Today, I had a great lunch with Juliana Reyes at Gavin’s Cafe. Because I’m a numpty, I forgot to take her picture and had to ask her to send one to me.

We started off by discussing how she ended up a Technical.ly and what it was like to jump right into the deep end of the tech scene. I was new to Philly, but not new to tech/startups. She was new to tech/startups, but has been in the area for a while. We both felt pretty welcome, although it seems like a long time ago now!

Juliana recently started a series on Technical.ly on tech people talking about everything else in their lives. I think it is the best idea and asked her how she came up with it. She said she hates meeting people and being at a loss for what to talk to them about. This series is her solution to that. Meeting someone and already knowing a little about what they love to do makes it easy to having a meaningful conversation with them.
Perfect segue…

One of the reasons why I wanted to have lunch with Juliana was to ask her about a cool project she’s working on. She’s been writing dream poetry and, with her roommate, started making short films about them. She posted one on Twitter and I thought it was pretty neat. It seemed like a cool side project she was doing because she loved it — I wish there was more room in the world for projects like this. She said at the moment, she doesn’t have plans to do anything more with it other than to make more short films.

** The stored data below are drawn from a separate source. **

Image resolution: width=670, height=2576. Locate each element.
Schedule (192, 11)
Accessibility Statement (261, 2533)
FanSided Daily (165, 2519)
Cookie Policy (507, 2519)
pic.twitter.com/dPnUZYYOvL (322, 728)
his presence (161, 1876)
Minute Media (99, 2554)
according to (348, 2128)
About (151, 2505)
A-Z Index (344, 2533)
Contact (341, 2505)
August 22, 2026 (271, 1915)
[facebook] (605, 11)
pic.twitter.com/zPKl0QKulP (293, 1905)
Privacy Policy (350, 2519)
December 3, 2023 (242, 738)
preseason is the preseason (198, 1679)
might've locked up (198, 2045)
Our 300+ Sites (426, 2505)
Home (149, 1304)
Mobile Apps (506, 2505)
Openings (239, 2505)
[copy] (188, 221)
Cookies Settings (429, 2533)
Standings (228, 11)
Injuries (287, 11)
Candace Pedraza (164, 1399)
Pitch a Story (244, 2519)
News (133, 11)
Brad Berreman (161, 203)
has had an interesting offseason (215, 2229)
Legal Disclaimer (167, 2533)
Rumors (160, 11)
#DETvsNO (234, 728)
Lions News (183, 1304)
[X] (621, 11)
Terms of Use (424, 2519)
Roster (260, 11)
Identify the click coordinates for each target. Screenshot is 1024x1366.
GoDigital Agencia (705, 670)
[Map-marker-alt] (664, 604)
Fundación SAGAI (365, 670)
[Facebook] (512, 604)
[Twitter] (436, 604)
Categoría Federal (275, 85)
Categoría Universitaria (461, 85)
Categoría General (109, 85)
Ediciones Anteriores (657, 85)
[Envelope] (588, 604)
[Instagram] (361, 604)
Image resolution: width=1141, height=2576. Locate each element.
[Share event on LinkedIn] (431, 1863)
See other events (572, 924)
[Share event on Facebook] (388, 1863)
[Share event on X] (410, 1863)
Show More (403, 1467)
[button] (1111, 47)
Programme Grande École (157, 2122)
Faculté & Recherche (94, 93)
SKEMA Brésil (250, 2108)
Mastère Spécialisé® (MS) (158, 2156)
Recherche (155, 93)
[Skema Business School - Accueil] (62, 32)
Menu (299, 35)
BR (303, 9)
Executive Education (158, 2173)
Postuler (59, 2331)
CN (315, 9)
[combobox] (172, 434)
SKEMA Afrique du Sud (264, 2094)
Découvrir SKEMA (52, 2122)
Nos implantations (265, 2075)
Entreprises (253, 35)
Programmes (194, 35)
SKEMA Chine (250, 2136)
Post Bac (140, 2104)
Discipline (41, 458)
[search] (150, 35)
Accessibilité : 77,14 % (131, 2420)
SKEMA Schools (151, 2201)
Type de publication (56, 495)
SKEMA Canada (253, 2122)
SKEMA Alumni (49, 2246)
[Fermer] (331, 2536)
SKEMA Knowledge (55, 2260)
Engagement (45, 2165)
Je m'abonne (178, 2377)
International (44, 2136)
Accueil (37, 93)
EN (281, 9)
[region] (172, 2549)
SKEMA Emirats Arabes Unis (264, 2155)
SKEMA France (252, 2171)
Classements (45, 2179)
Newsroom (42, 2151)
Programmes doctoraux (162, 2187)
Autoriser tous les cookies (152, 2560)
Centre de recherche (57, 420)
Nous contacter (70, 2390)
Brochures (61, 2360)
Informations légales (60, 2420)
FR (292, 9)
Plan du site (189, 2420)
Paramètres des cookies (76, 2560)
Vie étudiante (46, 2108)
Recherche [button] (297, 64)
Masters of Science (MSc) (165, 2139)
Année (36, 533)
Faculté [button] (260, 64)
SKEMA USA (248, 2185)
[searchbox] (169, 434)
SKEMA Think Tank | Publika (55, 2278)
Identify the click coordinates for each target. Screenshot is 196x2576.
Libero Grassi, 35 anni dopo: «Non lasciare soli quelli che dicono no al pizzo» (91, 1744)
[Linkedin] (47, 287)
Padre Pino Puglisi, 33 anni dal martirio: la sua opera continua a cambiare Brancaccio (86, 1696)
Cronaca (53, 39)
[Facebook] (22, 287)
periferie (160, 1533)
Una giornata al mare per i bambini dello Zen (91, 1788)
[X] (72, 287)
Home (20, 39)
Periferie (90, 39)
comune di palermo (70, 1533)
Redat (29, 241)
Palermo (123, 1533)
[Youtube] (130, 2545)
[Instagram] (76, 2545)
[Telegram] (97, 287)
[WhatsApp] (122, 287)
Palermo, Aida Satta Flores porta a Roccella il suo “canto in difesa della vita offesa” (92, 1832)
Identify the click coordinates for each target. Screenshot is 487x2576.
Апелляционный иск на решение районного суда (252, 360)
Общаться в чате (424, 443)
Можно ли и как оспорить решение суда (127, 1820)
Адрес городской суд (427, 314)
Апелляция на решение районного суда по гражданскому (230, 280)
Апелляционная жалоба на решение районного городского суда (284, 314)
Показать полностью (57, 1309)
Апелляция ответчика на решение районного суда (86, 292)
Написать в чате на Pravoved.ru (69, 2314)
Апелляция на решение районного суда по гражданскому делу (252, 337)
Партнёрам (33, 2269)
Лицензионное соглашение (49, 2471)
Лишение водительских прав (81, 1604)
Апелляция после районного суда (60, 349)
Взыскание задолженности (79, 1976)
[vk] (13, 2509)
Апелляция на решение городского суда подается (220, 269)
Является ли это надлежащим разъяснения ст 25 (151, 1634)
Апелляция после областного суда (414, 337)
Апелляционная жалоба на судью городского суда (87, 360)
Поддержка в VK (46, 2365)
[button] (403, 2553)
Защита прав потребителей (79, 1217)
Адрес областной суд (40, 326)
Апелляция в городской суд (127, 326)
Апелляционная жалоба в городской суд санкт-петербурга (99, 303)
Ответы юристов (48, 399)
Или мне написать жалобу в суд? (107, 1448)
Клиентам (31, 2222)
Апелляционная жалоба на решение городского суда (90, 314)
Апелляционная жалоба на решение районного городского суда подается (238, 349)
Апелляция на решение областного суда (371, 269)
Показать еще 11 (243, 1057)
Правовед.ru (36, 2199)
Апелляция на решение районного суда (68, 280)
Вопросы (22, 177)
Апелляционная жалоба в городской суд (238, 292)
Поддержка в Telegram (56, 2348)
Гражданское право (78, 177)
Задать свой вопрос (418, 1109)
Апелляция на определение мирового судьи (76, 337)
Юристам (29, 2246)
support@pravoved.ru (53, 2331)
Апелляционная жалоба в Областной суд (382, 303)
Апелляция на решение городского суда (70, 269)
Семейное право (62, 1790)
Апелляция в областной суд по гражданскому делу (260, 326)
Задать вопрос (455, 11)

I asked about what Juliana took in school and she said she graduated from Linguistics. I appreciated our discussion about college/university, as it seems pretty similar to my experience. I went to drink and to figure out who I was as a person. I left with a degree and somehow ended up as an employable human. Although I admire people that go in knowing exactly what they are going to get out of a post-secondary education, I wouldn’t trade my experience for anything.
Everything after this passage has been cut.